Erstellt am: 10. 1. 2013 - 15:54 Uhr
Oscars 2013
Früher als sonst und vor allem vor der Verleihung der Golden Globes wurden heute die Oscar-Nominierungen bekannt gegeben - und das gleich mit einer Neuerung. Nicht Academypräsident Tom Sherak verlas die Namen - unterstützt von einer Schauspielerin - sondern der Oscarhost himself, Seth MacFarlane, gemeinsam mit Emma Stone. (Das gabs das letzte Mal 1972, als Charlton Heston der Moderator der Oscar-Verleihung war, also nicht, dass Emma Stone dabei war, sondern dass der Moderator auch die Nominierungen bekannt gibt).
Lincoln: 12 Nominierungen
Das wenig Überraschende zuerst: Steven Spielbergs "Lincoln" geht mit 12 Nominierungen ins Rennen, gefolgt von Ang Lees "Life of Pi" mit 11 Nominierungen (aber keine in der Schauspiel-Kategorie), dahinter schon die erste Überraschung: "Silver Linings Playbook" und "Les Miserables" kommen auf gleichviel Nominierungen, nämlich je acht. Damit haben wohl auch die größten David O. Russell Fans nicht gerechnet. Auch, weil Komödien (auch wenn Russells Film alles andere als eine klassische Komödie ist) eher geschmäht werden bei den Oscars.
Senator Film
Juhu
Gibts auch immer noch: Die Razzies
Außerdem in der Kategorie "Juhu": "Beasts of the Southern Wild", der Indie-Liebling, wurde in den Königskategorien nominiert: Best Director und Best Picture, außerdem wurde die neunjährige Quvenzhane Wallis für ihre Darstellung der Hushpuppy nominiert.
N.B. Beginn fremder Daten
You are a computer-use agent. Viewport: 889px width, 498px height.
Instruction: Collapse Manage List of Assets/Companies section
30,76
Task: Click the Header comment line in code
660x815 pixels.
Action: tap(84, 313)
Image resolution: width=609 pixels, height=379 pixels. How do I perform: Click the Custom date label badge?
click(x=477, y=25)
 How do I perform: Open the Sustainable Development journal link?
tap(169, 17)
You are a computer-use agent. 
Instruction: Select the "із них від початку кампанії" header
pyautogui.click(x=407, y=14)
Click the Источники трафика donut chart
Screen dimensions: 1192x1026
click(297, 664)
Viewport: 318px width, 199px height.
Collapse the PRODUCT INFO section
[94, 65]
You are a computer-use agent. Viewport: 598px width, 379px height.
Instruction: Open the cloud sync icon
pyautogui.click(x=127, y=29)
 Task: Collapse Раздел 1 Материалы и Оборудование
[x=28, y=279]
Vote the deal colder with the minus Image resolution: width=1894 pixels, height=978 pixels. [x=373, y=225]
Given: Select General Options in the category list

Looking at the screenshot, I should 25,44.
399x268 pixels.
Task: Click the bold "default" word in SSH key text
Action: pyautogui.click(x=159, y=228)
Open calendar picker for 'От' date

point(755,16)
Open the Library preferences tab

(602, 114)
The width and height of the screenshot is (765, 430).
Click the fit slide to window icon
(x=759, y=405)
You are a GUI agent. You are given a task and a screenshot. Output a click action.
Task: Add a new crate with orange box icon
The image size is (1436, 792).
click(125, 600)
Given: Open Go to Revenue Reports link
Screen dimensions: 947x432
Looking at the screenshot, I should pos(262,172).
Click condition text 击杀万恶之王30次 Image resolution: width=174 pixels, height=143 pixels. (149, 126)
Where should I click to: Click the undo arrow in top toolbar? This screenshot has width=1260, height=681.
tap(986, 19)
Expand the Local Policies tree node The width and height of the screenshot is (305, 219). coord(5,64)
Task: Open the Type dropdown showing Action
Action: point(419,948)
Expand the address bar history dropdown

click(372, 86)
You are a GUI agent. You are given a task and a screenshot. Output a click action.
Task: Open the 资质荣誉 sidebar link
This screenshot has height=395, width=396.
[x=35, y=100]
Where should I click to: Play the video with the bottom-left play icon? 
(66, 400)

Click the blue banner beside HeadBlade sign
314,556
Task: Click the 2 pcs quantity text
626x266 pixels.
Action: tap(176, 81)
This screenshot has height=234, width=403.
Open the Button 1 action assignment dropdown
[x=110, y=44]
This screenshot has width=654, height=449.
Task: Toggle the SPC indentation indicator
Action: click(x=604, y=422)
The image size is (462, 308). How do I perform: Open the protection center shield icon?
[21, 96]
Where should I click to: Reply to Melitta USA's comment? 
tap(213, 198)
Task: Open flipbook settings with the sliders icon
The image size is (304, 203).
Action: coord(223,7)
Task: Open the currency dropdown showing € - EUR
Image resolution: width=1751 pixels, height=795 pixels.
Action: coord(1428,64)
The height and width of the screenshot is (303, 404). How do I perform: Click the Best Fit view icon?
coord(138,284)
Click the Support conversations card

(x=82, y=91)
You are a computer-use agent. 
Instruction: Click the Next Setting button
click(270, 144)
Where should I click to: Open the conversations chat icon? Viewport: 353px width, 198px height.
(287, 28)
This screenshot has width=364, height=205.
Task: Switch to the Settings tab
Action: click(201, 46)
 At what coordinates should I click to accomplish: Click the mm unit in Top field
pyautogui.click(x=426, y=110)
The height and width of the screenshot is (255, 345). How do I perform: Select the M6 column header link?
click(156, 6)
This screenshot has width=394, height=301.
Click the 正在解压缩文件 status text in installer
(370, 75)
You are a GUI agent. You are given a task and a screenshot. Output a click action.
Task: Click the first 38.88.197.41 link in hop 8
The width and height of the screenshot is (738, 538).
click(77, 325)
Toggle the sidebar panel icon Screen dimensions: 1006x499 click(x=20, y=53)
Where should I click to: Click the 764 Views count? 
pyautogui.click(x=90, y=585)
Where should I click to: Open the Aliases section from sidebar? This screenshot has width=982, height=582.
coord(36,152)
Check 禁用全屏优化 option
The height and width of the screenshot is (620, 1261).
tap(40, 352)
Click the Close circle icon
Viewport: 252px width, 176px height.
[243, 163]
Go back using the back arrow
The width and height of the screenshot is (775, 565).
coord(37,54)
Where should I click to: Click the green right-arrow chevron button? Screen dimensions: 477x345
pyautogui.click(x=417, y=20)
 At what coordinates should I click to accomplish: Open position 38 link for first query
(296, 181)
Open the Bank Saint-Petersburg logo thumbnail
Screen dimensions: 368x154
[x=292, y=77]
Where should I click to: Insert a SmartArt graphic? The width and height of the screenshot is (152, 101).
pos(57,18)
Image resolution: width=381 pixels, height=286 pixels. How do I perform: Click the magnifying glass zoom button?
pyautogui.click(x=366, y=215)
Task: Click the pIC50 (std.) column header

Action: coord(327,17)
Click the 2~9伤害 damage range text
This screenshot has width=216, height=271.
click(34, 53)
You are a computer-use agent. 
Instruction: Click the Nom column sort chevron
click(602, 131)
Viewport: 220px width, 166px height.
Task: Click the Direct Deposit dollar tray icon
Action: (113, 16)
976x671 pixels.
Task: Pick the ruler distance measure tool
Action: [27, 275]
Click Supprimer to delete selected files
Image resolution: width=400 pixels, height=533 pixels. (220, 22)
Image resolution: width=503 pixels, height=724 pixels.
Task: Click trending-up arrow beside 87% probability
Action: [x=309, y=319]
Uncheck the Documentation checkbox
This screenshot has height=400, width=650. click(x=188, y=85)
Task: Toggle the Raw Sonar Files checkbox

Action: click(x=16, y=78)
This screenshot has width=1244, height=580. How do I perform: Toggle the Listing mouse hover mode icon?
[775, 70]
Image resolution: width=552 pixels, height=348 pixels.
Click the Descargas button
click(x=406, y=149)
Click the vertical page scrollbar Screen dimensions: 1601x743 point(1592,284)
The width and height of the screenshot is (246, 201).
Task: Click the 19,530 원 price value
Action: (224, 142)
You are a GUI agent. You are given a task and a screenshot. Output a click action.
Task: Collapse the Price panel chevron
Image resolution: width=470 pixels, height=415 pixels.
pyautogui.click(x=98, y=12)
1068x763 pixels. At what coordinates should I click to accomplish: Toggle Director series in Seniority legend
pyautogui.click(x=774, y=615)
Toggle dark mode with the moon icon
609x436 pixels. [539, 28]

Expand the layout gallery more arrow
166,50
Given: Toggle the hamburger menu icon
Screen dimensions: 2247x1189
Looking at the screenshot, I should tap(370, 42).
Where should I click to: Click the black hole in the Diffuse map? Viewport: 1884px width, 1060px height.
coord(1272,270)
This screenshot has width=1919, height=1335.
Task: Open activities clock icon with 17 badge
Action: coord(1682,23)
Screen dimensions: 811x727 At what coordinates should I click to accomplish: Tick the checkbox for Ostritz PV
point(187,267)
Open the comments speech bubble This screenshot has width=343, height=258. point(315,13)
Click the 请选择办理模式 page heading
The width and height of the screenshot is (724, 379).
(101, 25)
Somit hat die Kategorie "Best Actress" gleich zwei Superlative: Wallis ist die jüngste jemals Nominierte und Emanuelle Riva ("Amour") mit 85 Jahren die älteste jemals für einen Oscar nominierte Schauspielerin.
polyfilm
Preisregen für "Amour"
Michael Haneke setzt seinen Marsch durch die Preisverleihungen fort, "Amour" ist nicht nur nominiert in der Kategorie "Best Foreign Film". (Klatschen von den Presseleuten bei der Bekanntgabe der nominierten Filme in dieser Kategorie gibts nur bei "Kontiki", aber es ist ja auch noch sehr früh). Haneke ist außerdem als "Best Director" nominiert und "Amour" als "Best Picture" (The last time Austria and Germany produced something, it was Hitler. "Amour" is better", so MacFarlane heute). Gemeinsam mit Christoph Waltz' Nominierung als Best Supporting Actor in "Django Unchained" seh ich die österreichische "Wir sind Oscarhysterie" schon auf uns zukommen.
wega film
Politik und true stories
Bleiben wir bei "Best Picture": Abraham Lincoln, die Jagd nach Osama Bin Laden, die Geschichte einer unglaublichen CIA-Aktion in den 1970er Jahren. Politik und wahre Geschichten, amerikanische Selbstbetrachtungen dominieren die diesjährigen Oscars. "Lincoln", "Zero Dark Thirty" und "Argo" sind unter anderem nominiert in der Kategorie "Best Picture", Steven Spielberg erhielt für "Lincoln" auch eine Nominierung als "Best Director".
warner
"Argo" wäre ein perfekter Abräumer-Kandidat: Wahre Geschichte, ein bisschen Politik, starbesetzt und dann ist er auch noch ein bisschen ein Film übers Filmemachen, ein leicht nostalgischer Blick hinter die Kulissen des 70er Jahre Hollywood. Zusätzlich wäre ein Regie-Oscar für Ben Affleck auch wieder eine Geschichte wie Hollywood sie mag: Vom jungen Oscargewinner ("Good Will Hunting") zum verlachten Schauspieler ("Gigli"), von Beniffer zum geschätzten Regisseur. Wäre da nicht "Lincoln", wäre "Argo" der klare Favorit, nun ist "Argo" zwar als Best Picture nominiert, Affleck nicht aber als "Best Director" und die beiden Auszeichnungen gehen doch in den meisten Fällen an den gleichen Film.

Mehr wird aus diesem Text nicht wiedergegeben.